A Wonderful Historical Treatment of Metaphysics

Gilson is an excellent communicator and this book is evidence of such a claim. From the Pre-Socratics to the Modern Period, Gilson peels back the cover of historical philosophy and examines the metaphysical issues of being, existence, essence, the one, substance, etc. What is more, Gilson ventures into the epistemic foundations of knowledge and existence - the two cannot be separated, but in usual Thomistic fashion, being always precedes knowing (unlike the Cartesian claim - which Gilson determines is one of the most serious problems of modern philosophy: see "The Unity of Philosophical Experience").Gilson, in a type of systematic fashion, takes his reader on a journey throughout the history of philosophy and discusses certain philosopher's notions about specific metaphysical issues. However, but agreeably so, Gilson compares and contrasts the various philosophers to the metaphysical system which, according to this text, seems to be the most tenable, namely Thomistic metaphysics. Gilson does such a good job pointing out the problematic areas of other philosophers (regarding these metaphysical issues) that it is difficult to disagree with him. The title of the book fits perfectly with its contents, namely being is discussed in light of some philosophers and their assertions regarding being, etc.
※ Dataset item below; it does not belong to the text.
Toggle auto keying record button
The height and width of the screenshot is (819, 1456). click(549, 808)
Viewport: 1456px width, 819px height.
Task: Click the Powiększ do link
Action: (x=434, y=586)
If you are wanting a text which discusses certain philosophers throughout history, with respect to the issues of being, existence, substance, essence, etc. and wanting to gain a greater grasp of Thomistic metaphysics, then you could not read a better text. I highly recommend this book.

A little-read masterpiece

Gilson's treatise is a wonderful survey of the history of metaphysics, in its endless struggle with the question of being. Every bit as ferocious a critique of the metaphysical tradition as anything Heidegger wrote, and arguably superior in terms of insight and coherence, BEING AND SOME PHILOSOPHERS ultimately resolves philosophy's perennial "forgetfulness regarding existence" by a turn to Thomas Aquinas and the Thomist concept of God as the actus essendi subsistens. Anyone who thinks, after reading this book, that Thomas is not as innocent of metaphysical naivete as Heidegger is often said to be has simply failed to grasp the meaning of Gilson's argument. Really a brilliant book.